§ **Written request**: Count how many lines of the data contain the string "icon", matching uppercase and lowercase exactly. Reply with the number alone.

[Entries on finding words and elements]
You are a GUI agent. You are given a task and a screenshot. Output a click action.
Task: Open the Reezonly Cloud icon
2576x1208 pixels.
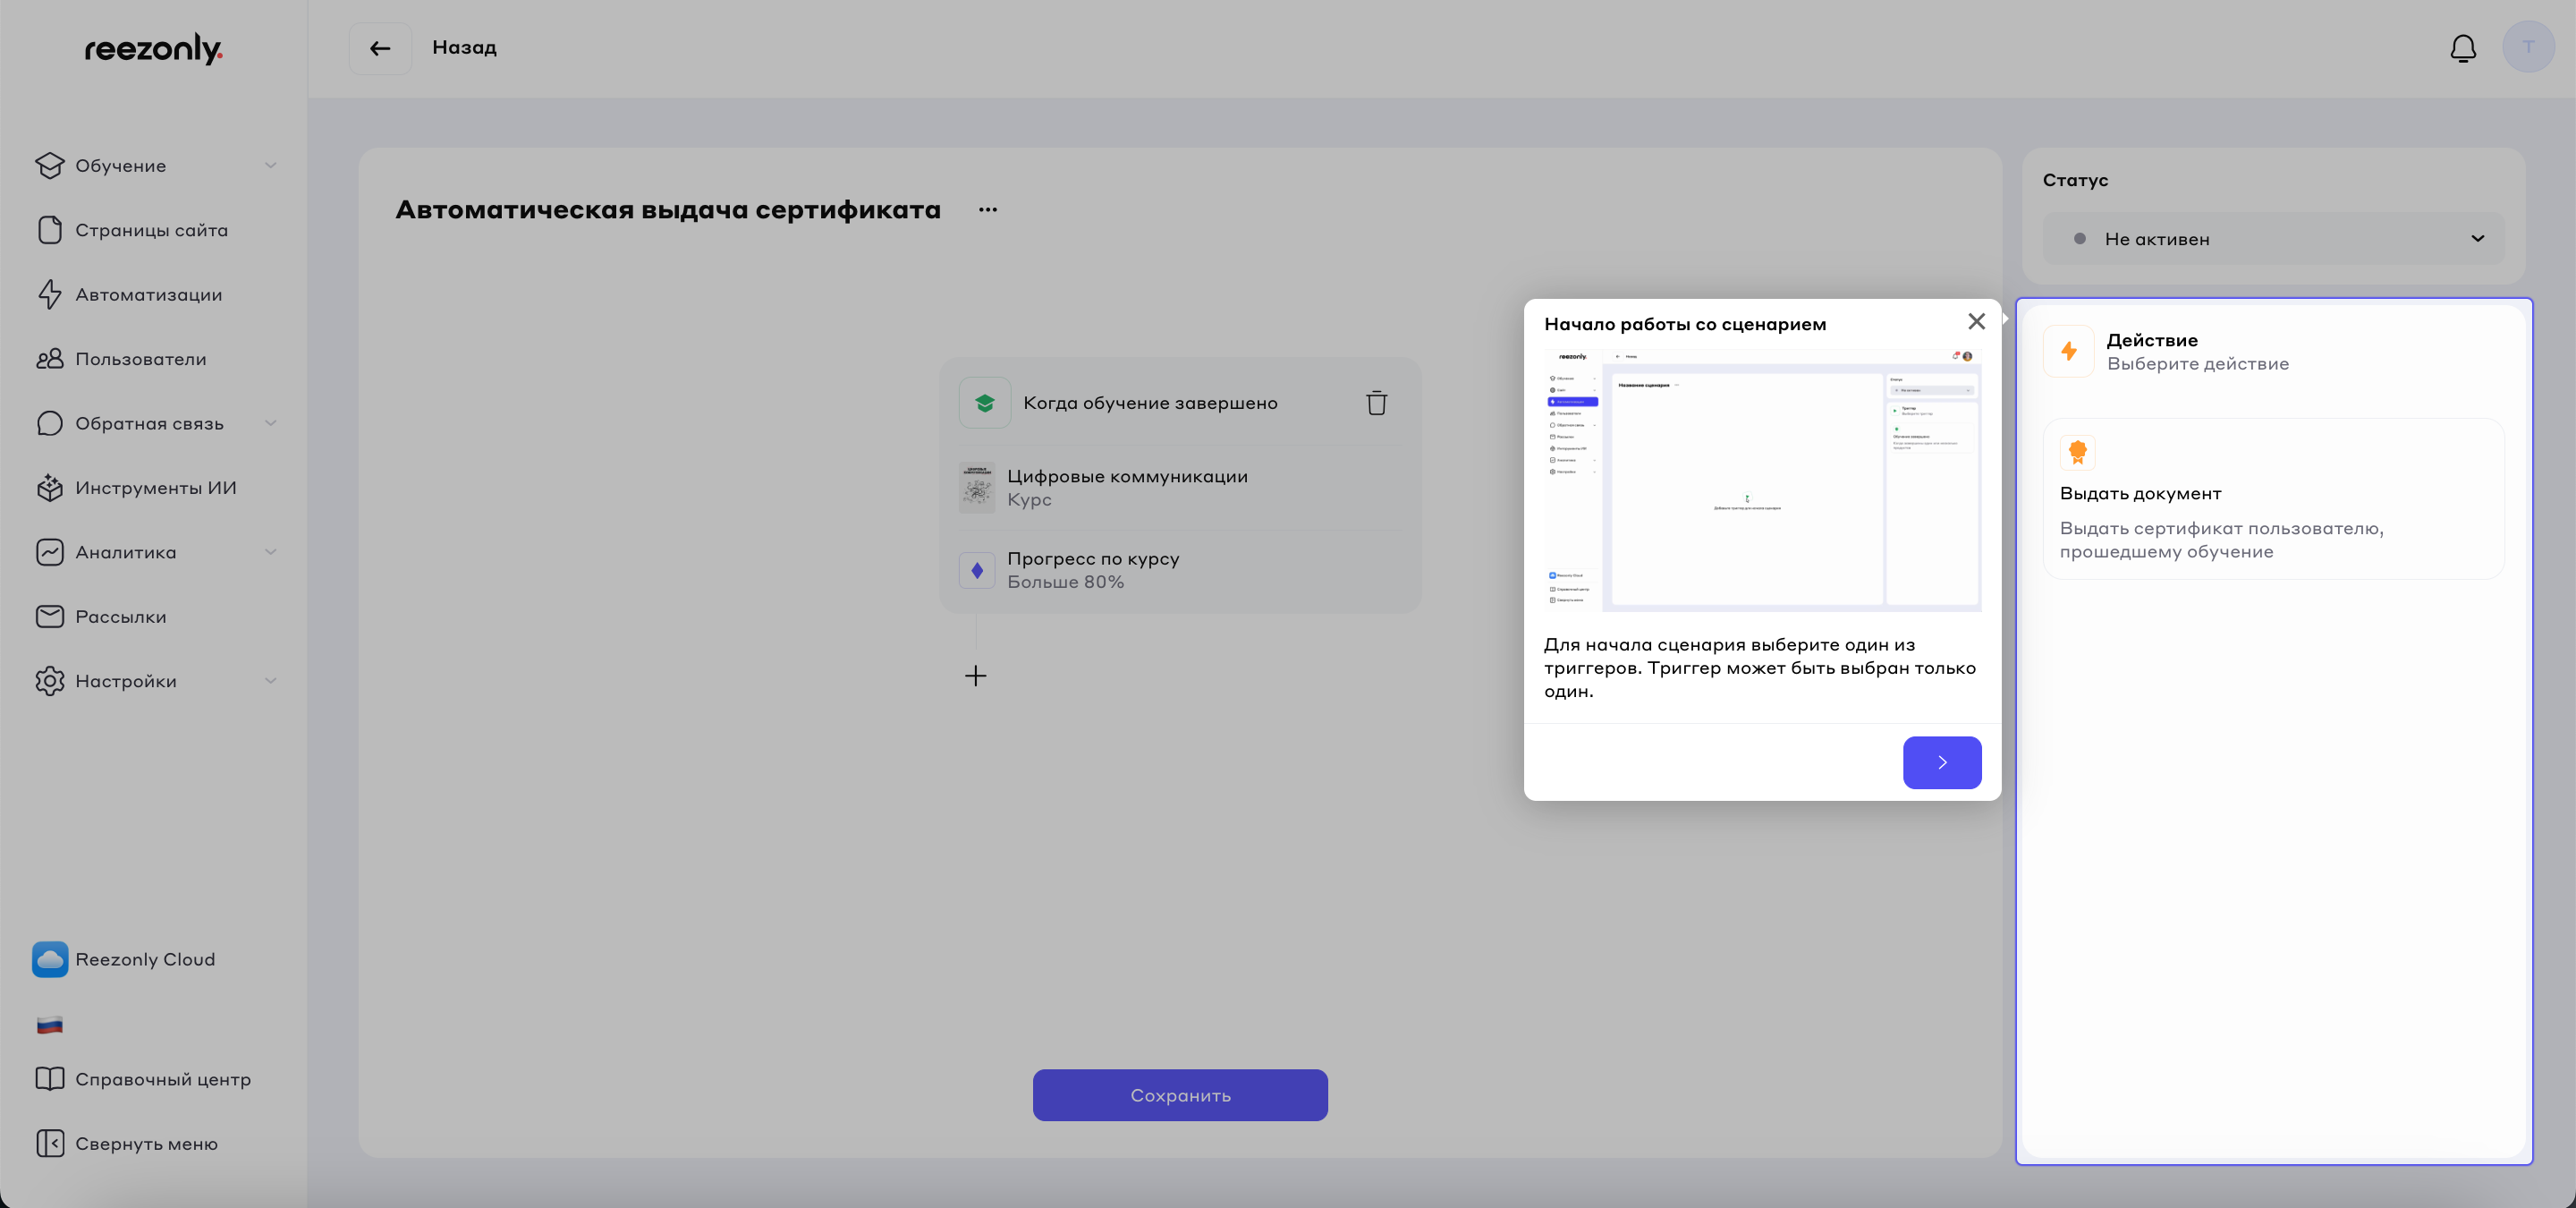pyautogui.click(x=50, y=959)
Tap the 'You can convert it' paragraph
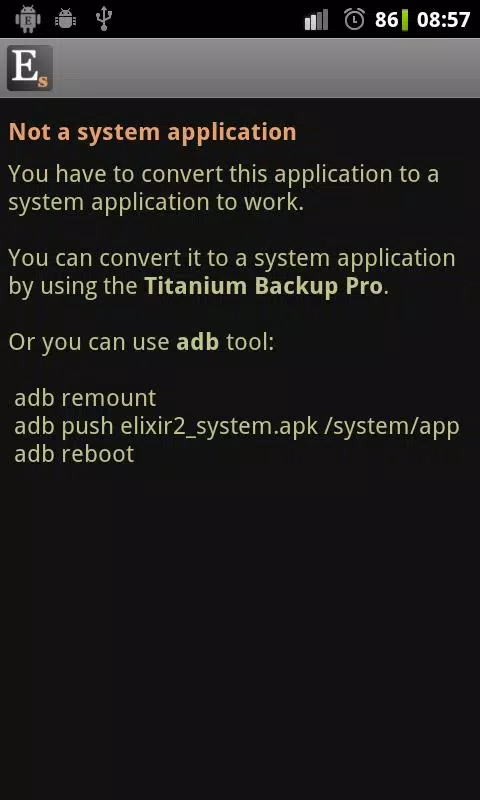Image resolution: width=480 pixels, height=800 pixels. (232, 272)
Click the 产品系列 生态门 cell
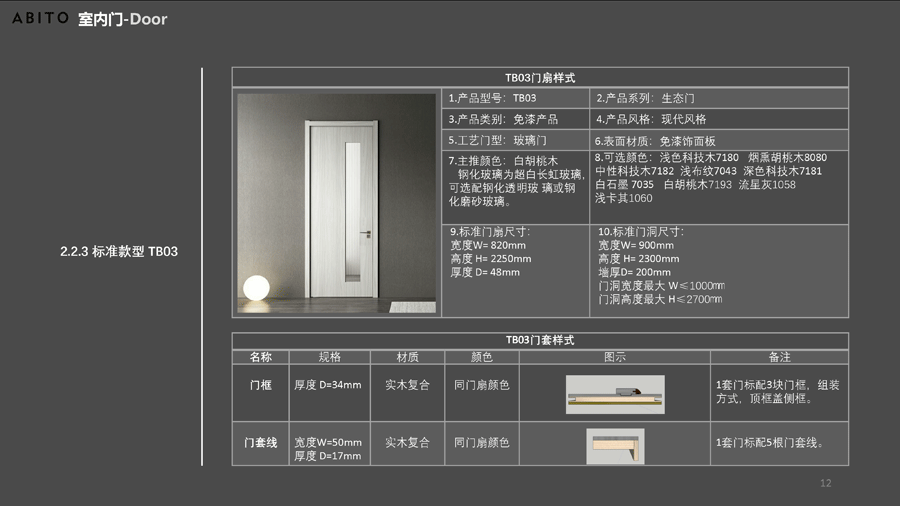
==
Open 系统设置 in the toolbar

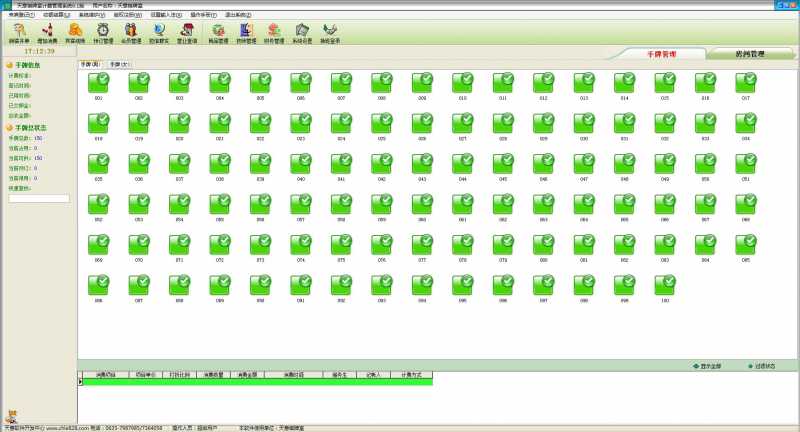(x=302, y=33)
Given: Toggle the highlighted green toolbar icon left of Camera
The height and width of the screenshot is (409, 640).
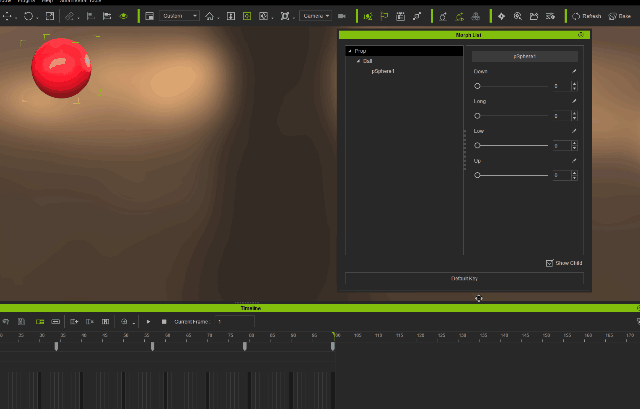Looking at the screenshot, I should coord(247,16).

§ **Task solution**: 2